WHAT TO PRODUCE:
Rewrite the rows starting with the line containing "This screenshot has height=467, width=579." and going on through the line containing "Image resolution: width=797", replacing "Find the location of" with "Determine the position of" and keeping everything else unchanged. Give only those rows, and leave the pictures out.

========

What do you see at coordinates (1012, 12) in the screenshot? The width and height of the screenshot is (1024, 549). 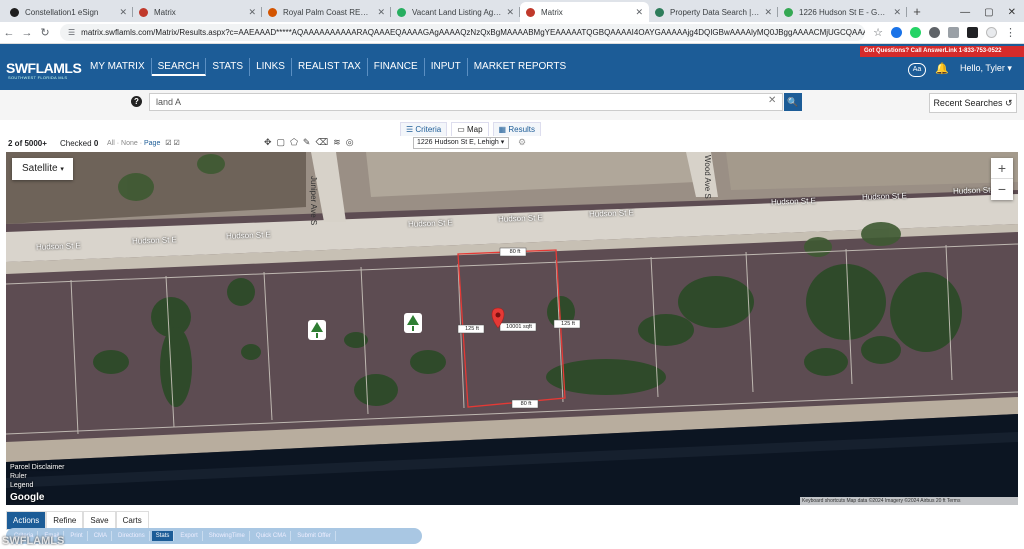 I see `close-window-icon: ✕` at bounding box center [1012, 12].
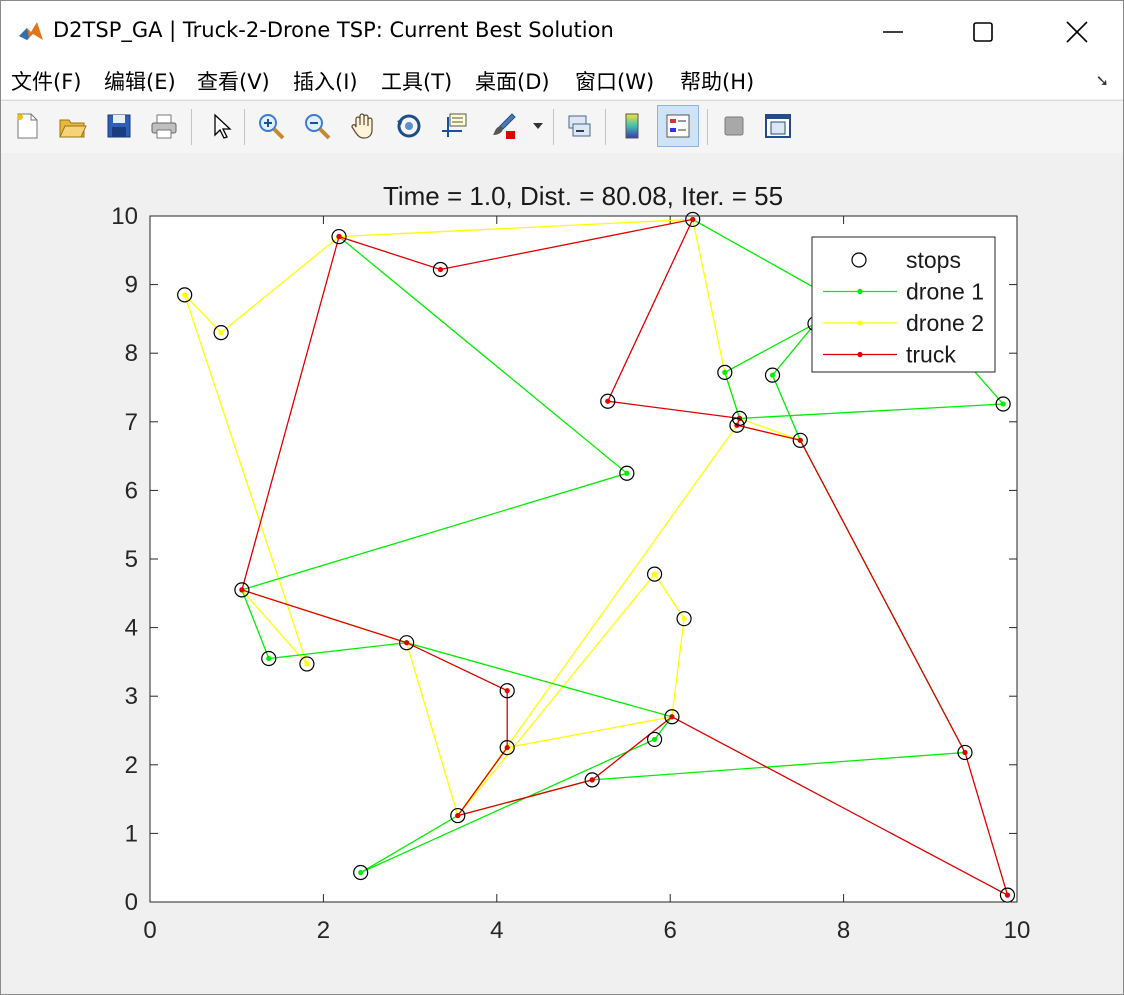 The width and height of the screenshot is (1124, 995). What do you see at coordinates (132, 766) in the screenshot?
I see `y-tick-label: 2` at bounding box center [132, 766].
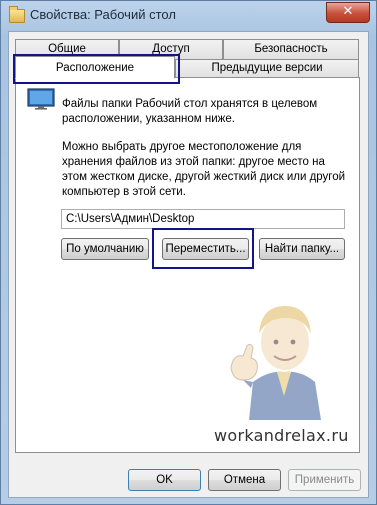 This screenshot has width=377, height=505. I want to click on close-icon: ✕, so click(348, 12).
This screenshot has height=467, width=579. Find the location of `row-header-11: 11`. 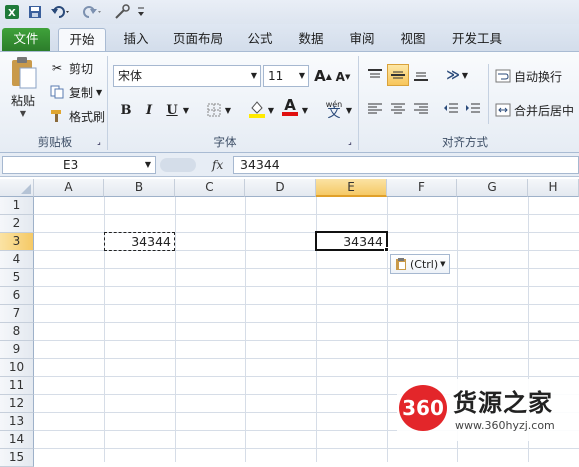

row-header-11: 11 is located at coordinates (17, 386).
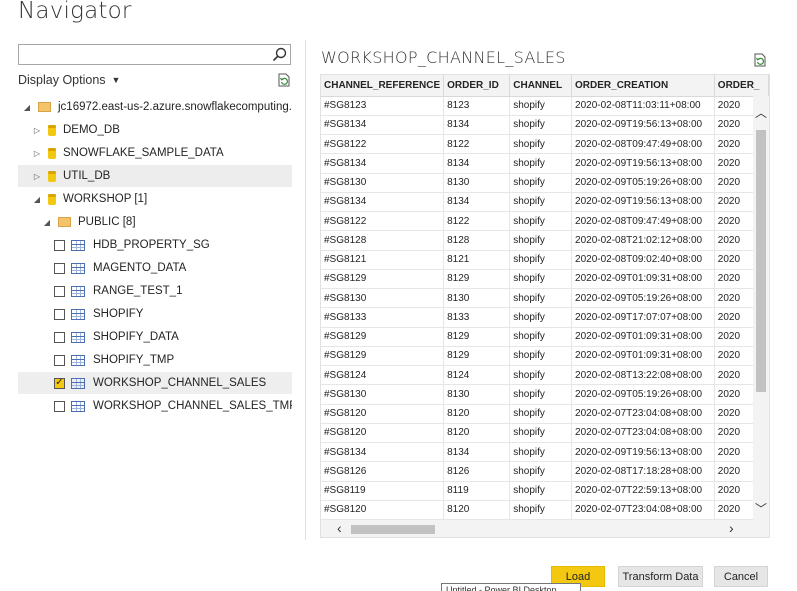 Image resolution: width=797 pixels, height=591 pixels. What do you see at coordinates (155, 153) in the screenshot?
I see `tree-item-snowflake-sample-data: ▷ SNOWFLAKE_SAMPLE_DATA` at bounding box center [155, 153].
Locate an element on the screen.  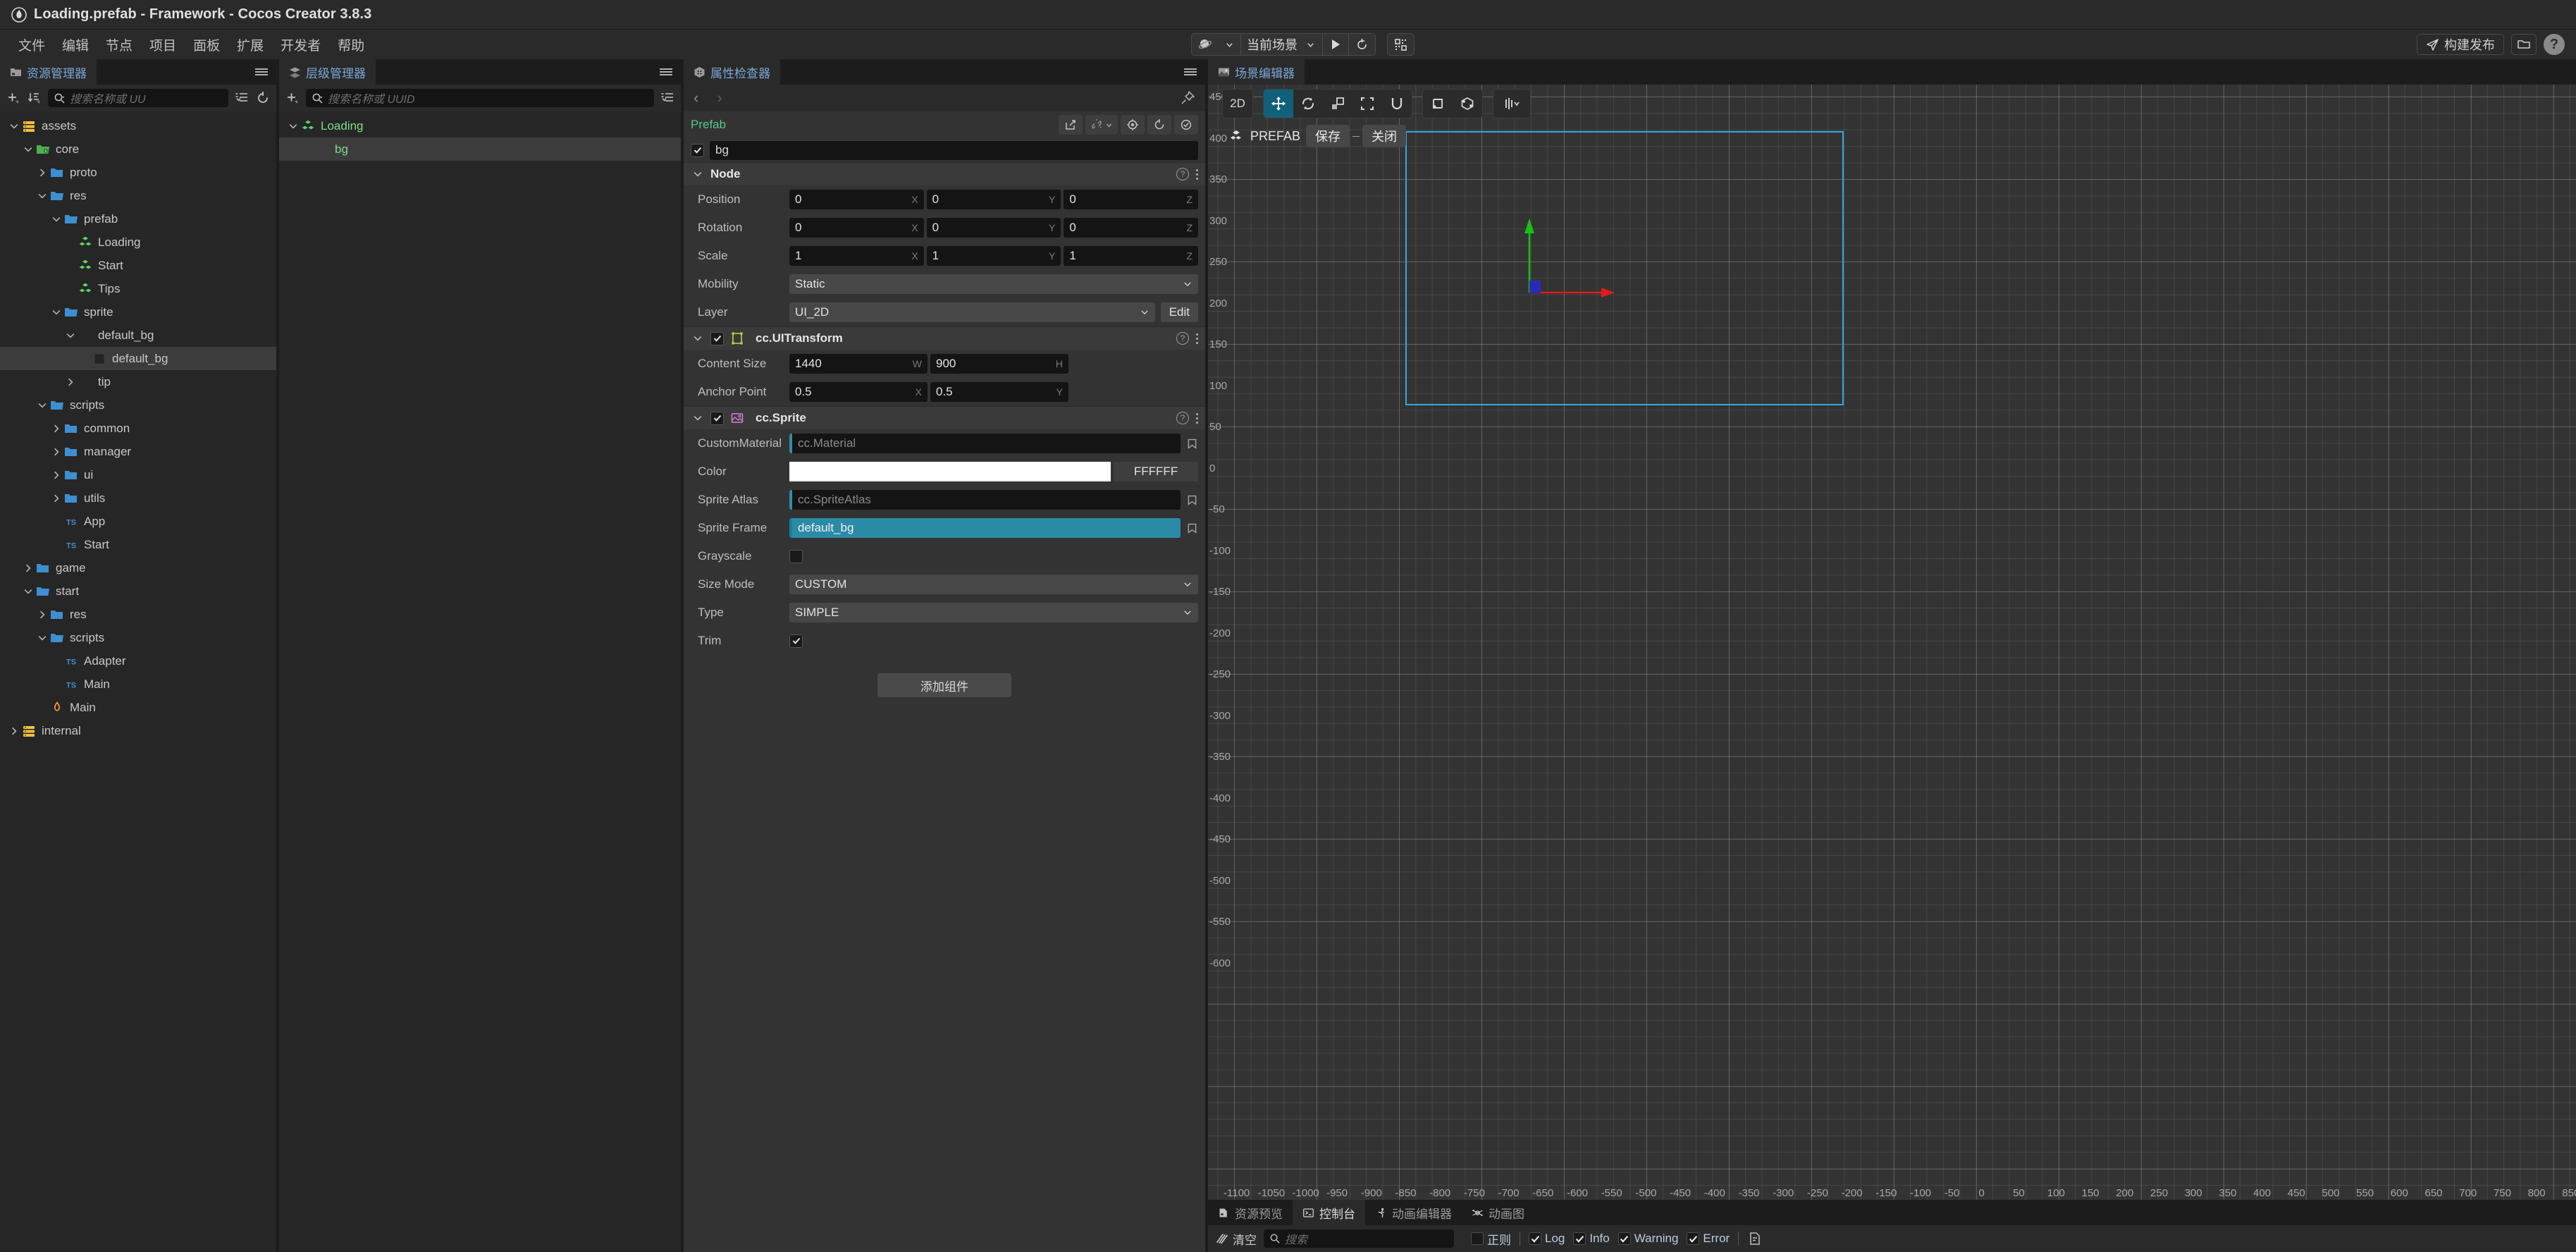
layer-edit-button: Edit is located at coordinates (1179, 312).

========

EXPECTED OUTPUT:
This screenshot has height=467, width=579. Determine the position of `row-header-11: 11`. 

row-header-11: 11 is located at coordinates (17, 386).
 Image resolution: width=797 pixels, height=591 pixels. What do you see at coordinates (155, 153) in the screenshot?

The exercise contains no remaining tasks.